ABOUT THIS TASK:
Could you repeat all of the entries word for word, minus any pictures?

EXCERPTED DATA:

● ● ● ●

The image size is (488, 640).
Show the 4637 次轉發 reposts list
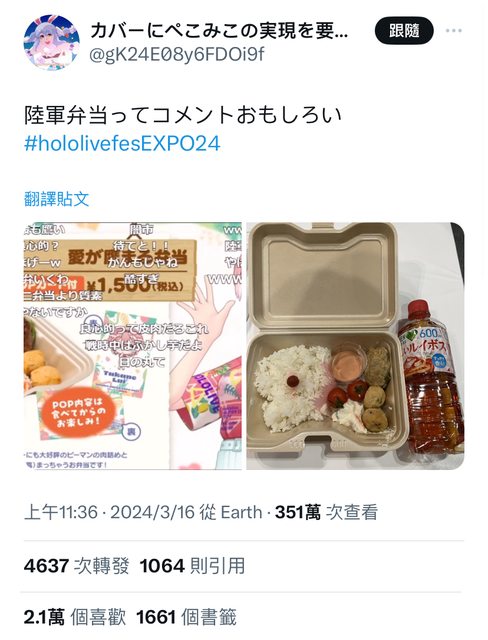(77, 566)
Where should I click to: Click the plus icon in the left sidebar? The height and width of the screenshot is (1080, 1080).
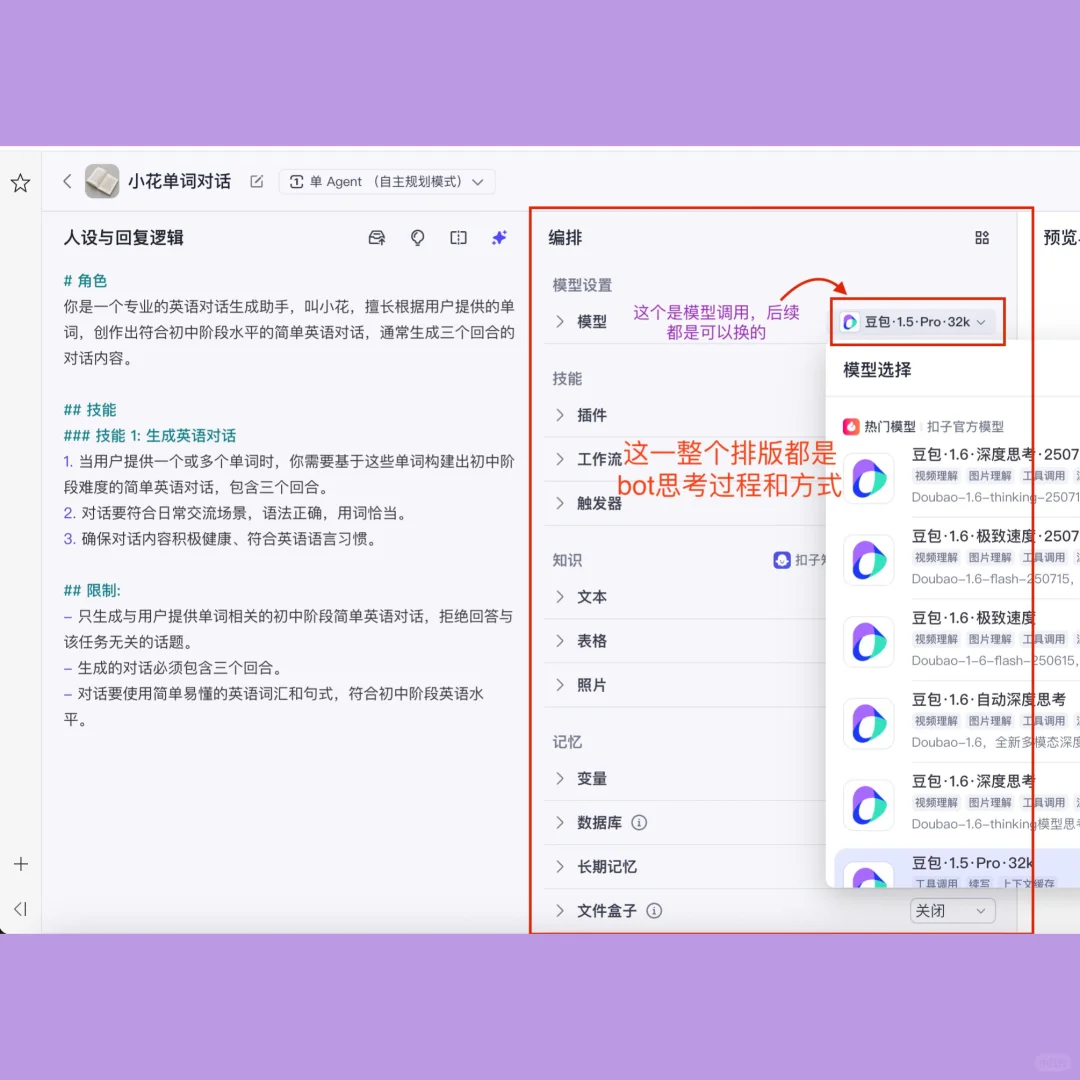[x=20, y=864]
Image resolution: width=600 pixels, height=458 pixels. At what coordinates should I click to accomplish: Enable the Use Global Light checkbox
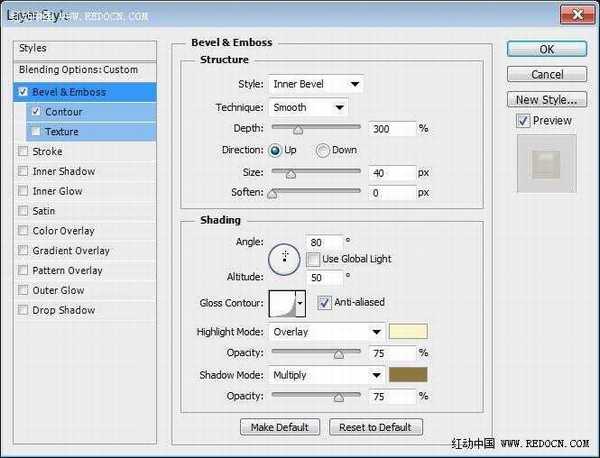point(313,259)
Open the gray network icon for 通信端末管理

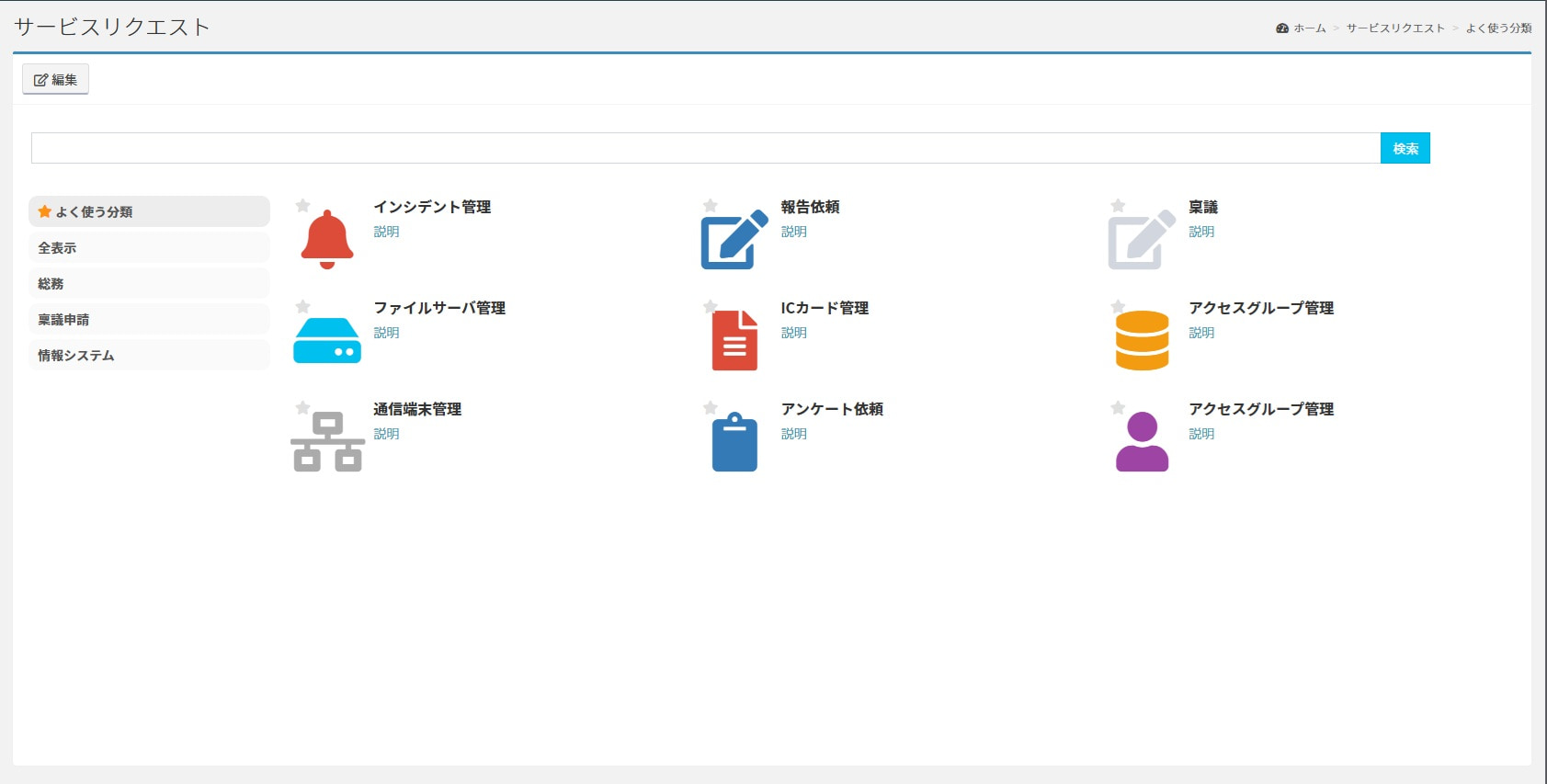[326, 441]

● ● ● ●

SOLUTION TO THIS PROBLEM:
The image size is (488, 640).
Show the 4637 次轉發 reposts list
(77, 566)
Where should I click to: Click the plus icon in the left sidebar? The height and width of the screenshot is (1080, 1080).
[x=20, y=864]
Image resolution: width=600 pixels, height=458 pixels. At what coordinates should I click to accomplish: Enable the Use Global Light checkbox
point(313,259)
Open the gray network icon for 通信端末管理

[326, 441]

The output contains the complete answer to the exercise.